Not getting enough likes on Tinder? It's probably not your fault. New online-dating research reveals you're more likely to get a "right swipe" if your profile comes after an attractive person's profile. However, the opposite is also true. An unattractive face makes a succeeding face appear less attractive.

"While online dating is popular, and is certainly an efficient (and anonymous) way to sort through potential mates from the comfort of one's own home, it may not be quite as reliable as it seems given the recent evidence for sequential dependencies when judging rapid sequences of faces," researchers from School of Psychology at the University wrote in the study.

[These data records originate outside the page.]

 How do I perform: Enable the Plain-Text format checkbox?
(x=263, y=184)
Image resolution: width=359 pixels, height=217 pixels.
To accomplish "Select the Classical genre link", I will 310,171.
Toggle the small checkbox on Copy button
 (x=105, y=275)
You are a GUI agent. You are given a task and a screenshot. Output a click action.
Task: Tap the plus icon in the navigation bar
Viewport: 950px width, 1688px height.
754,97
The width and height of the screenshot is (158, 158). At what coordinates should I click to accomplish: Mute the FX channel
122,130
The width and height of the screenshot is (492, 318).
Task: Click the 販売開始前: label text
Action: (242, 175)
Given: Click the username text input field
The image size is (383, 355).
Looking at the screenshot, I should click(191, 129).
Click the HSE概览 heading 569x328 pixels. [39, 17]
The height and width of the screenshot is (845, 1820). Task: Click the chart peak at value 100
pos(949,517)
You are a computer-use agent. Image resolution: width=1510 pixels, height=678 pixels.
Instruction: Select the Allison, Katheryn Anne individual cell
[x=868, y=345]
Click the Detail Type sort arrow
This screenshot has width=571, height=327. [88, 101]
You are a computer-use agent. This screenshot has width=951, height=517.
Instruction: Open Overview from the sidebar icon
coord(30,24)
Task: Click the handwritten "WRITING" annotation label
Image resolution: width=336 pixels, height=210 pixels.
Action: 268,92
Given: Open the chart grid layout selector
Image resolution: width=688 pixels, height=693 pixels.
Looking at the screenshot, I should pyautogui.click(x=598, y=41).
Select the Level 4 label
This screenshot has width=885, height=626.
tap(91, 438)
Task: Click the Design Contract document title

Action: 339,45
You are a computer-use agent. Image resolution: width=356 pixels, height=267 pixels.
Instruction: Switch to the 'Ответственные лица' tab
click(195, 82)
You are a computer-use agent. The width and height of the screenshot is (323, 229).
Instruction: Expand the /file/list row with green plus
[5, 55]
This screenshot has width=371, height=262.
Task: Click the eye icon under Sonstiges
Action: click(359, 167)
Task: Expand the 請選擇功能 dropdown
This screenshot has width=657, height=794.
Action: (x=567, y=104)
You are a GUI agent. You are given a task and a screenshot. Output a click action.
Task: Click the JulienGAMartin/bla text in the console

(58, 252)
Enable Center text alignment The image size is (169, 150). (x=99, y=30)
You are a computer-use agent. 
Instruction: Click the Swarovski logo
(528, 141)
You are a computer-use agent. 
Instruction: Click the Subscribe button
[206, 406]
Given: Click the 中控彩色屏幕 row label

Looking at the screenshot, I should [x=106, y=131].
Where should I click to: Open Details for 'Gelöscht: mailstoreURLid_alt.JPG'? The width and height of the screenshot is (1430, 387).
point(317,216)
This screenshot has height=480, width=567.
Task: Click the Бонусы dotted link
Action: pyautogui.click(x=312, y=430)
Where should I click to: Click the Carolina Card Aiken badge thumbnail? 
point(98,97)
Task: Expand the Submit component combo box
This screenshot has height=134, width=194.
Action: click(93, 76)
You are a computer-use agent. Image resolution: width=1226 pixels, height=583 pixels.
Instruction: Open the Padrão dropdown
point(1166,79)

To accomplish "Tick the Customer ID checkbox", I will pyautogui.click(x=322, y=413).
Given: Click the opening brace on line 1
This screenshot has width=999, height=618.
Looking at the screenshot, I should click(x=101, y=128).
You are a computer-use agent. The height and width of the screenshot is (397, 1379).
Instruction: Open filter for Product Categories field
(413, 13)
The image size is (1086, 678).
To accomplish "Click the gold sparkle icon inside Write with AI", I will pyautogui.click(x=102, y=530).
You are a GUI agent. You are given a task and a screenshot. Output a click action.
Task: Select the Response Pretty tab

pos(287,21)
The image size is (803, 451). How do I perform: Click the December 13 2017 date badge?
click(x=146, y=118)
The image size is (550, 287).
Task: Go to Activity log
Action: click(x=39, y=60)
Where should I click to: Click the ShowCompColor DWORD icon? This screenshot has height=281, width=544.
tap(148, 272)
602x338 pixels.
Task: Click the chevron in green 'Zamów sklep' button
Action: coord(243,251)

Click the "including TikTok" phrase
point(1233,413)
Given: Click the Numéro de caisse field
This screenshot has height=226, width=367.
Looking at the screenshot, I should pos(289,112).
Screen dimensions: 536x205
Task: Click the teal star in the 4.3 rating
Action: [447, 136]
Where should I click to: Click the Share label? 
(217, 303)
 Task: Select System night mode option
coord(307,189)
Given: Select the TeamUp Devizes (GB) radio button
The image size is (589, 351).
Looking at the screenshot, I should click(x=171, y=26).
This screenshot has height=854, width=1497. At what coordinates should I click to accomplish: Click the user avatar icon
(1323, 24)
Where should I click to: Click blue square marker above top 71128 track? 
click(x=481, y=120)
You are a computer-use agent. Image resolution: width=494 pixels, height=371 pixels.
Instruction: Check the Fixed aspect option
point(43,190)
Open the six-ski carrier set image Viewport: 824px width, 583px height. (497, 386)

"From an evolutionary perspective, attractiveness is a key social characteristic that determines how approachable or desirable we are. Perceived attractiveness is determined not only by our own attributes but by the attractiveness of people around us," they added.

Researchers in the latest study created a program that replicated dating sites like e-Harmony, OK Cupid and Tinder.

In the experiment, 32 female participants were shown 60 male profile pictures. Participants were asked to rate the profile pictures as wither attractive or unattractive. Researchers presumed that all the pictures were intended to attract female attention as they were culled from heterosexual sections of dating sites.

"The stimuli were 60 online male profile pictures retrieved from rating and match-making website www.hotornot.com. Without transformation, these images were placed on a square canvas (537 pixels in height, subtending 14° of visual angle from the viewing distance of 57 cm)," researchers wrote.

"Images varied in composition, face size and background cues. Some images showed men dressed in casual clothes, others were in formal wear or work uniforms. Being profile pictures from a dating website we presume they were intended to attract female attention. All images but one were in color and three also contained an animal (one dog, one monkey, one dolphin)," they added.

Participants were asked to look at computer screens that presented them with profile pictures. After about 300ms, participants were asked to rate the picture as attractive or unattractive.

Study results revealed that profile pictures were significantly more likely to be rated as attractive if the picture in the previous profile was rated as attractive.

"Our results show that assimilative face effects are both quickly acquired and robust enough that even dichotomous attractiveness decisions are biased towards the previous trial," researchers wrote.

"For people sorting through faces in search of an attractive mate, it is a case of love at second sight: their final choice of desirable mate is likely to be one face too late," they concluded.

The findings are published in the journal Scientific Reports.